This is the volume play: a big bag of small, soft, pork-liver-based morsels that works out to hundreds of rewards for around the price of a fast-food lunch. Group-class instructors like these because a puppy kindergarten hour can eat 150 treats, and at this size and calorie count that's still a rounding error in the day's food. Pork liver leads the ingredient list, which puts the value level a notch above a plain biscuit even though these are firmly an everyday treat, not a recall treat.

Pros

  • The best cost per rep of any soft treat on Chewy
  • Small and low-calorie enough for very long sessions
  • Pork liver first, which most dogs find worth working for

Cons

  • Longer additive and preservative list than the simpler treats here
  • The moist morsels can clump together in the bag over time

Best for: Group classes, puppy socialization, and marathon practice weeks

Check price on Chewy
6Single-ingredient fish

Vital Essentials Freeze-Dried Raw Minnows

about $15 for a 2.5-oz bag

Ingredients
Whole minnows, nothing else
Process
Freeze-dried raw
Value level
Very high for fish dogs
Species
Dogs and cats

Whole freeze-dried minnows sound extreme until you meet a dog that loses its mind for fish, and there are a lot of those dogs. Like the Stewart liver, the ingredient list is one item, which makes these another safe high-value option for allergy dogs, and they're light enough that a pocketful weighs nothing on a hike. They're also a genuinely novel smell and texture, which is exactly what you want when liver has gone stale as a jackpot reward. The obvious cons: fish smell on your hands, and squeamish owners should look at pick 2 instead.

Pros

  • One ingredient, so allergy dogs can have them
  • Novel enough to work when other high-value treats have gone stale
  • Feather-light for hikes and long walks

Cons

  • Strong fish smell on hands and in pouches
  • Small bag for the price next to the liver tub

Best for: Fish-crazy dogs and a jackpot reward that stays special

Check price on Chewy

Low-value and high-value treats: the split that makes training work

Dogs rank rewards, and smart training uses that ranking instead of fighting it. Low-value treats, like Charlee Bears or Zuke's, are for easy reps in boring places: sits in the kitchen, mat work in the living room, loose-leash steps in the yard. Using filet mignon for kitchen sits wastes your best card and teaches the dog that boring places pay the same as hard ones.
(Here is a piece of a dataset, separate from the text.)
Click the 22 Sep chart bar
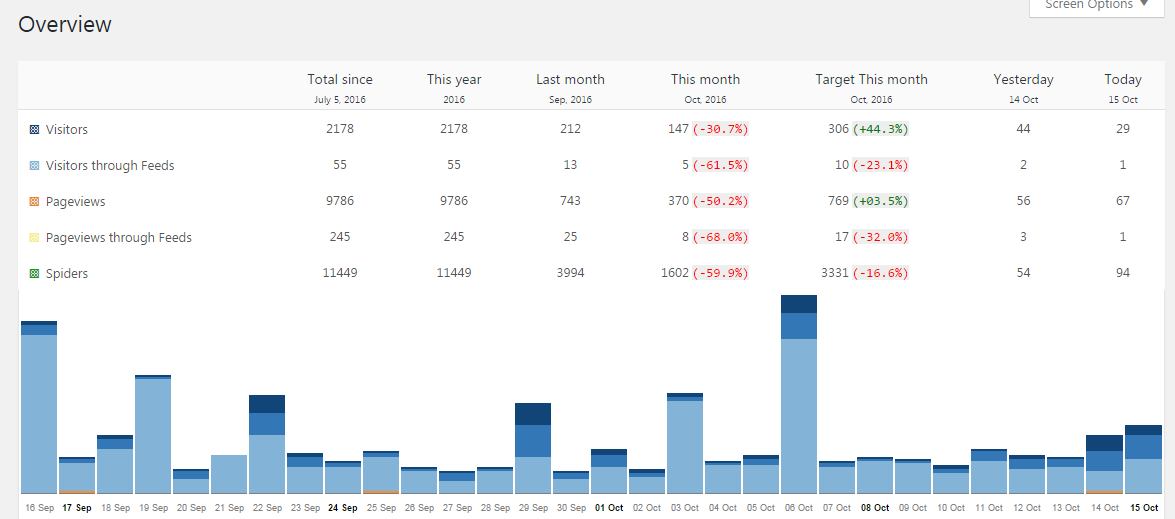The image size is (1175, 519). 267,444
High-value treats, which for most dogs means freeze-dried liver, fish, or bits of real cooked meat, are reserved for the hard asks: coming when called away from a squirrel, staying calm while another dog passes, holding it together at the vet. The rule that keeps a treat high-value is scarcity. If the minnows show up every day, they're kibble; if they only appear when your dog turns away from something fun, they're magic. Build your pouch around one bag from each tier and you've covered ninety percent of training situations.
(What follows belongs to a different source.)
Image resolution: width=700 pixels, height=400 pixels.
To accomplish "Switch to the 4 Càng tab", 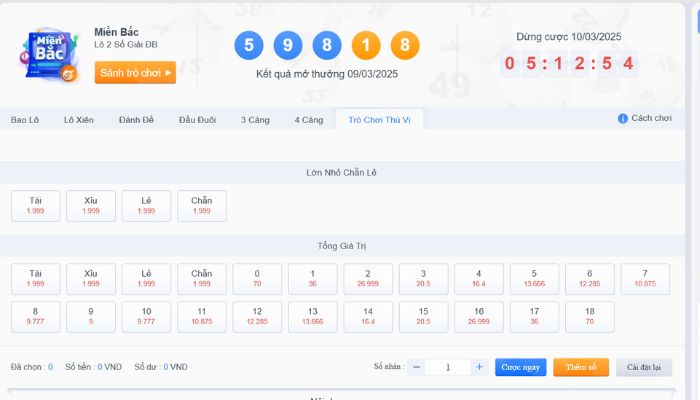I will click(x=309, y=120).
The calorie math nobody does

Vets recommend keeping treats under about 10% of a dog's daily calories, and training is where that budget quietly explodes. A 30-pound dog eats somewhere around 700 to 900 calories a day, which leaves roughly 70 to 90 for treats. With a 3-calorie treat like Zuke's or Charlee Bears, that's 25 to 30 rewards a day with room to spare; with a 25-calorie biscuit, it's three. That single number is why dedicated training treats exist.
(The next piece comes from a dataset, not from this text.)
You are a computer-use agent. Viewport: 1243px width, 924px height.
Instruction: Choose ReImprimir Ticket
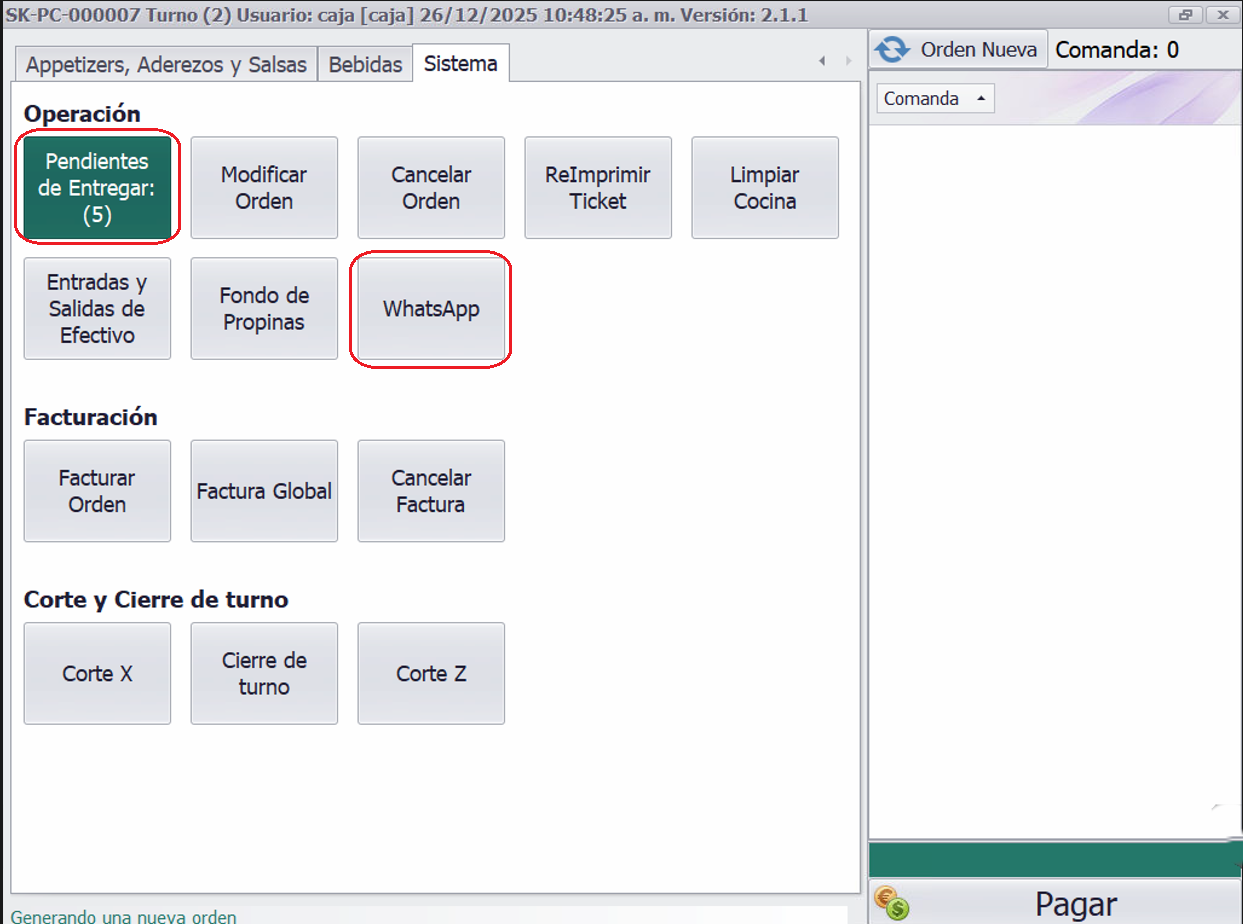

Two ways to stretch the budget further: break treats in half, since dogs respond to the number of rewards far more than their size, and on heavy training days, scoop out some of the dinner kibble to compensate. If you're doing daily sessions, the treat calories are part of the diet, not extra.

Texture, size, and the pouch test

Speed is the underrated spec. In a good session, the reward should be delivered and gone in about a second so the dog's attention snaps back to you; soft treats win here, which is why trainers default to them, while crunchy treats slow the loop as the dog stops to chew and hoover up crumbs. Size should be pea-sized or smaller for any dog, and closer to a half-pea for small breeds and puppies.

Then there's the practical test: can it live in a pouch or a pocket? Greasy treats stain, moist ones clump and mold if forgotten, and crumbly ones turn to dust. Dry treats like Charlee Bears survive weeks in a jacket pocket; semi-moist ones like Zuke's are fine in a pouch that gets emptied; freeze-dried treats are light and clean but crumble under pressure. None of that changes how your dog learns, but it changes whether the treats are actually on you when a training moment happens, and that decides more than the brand does.

Frequently asked questions

What treats do dog trainers use?

Most professional trainers carry a mix: a cheap soft treat like Zuke's Mini Naturals or Pet Botanics Training Reward for everyday reps, and a high-value one like freeze-dried liver or real cooked chicken for recall and distraction work. The common threads are pea size, soft texture, and around 3 calories each, so a session can include dozens of rewards without slowing the pace or blowing the dog's diet.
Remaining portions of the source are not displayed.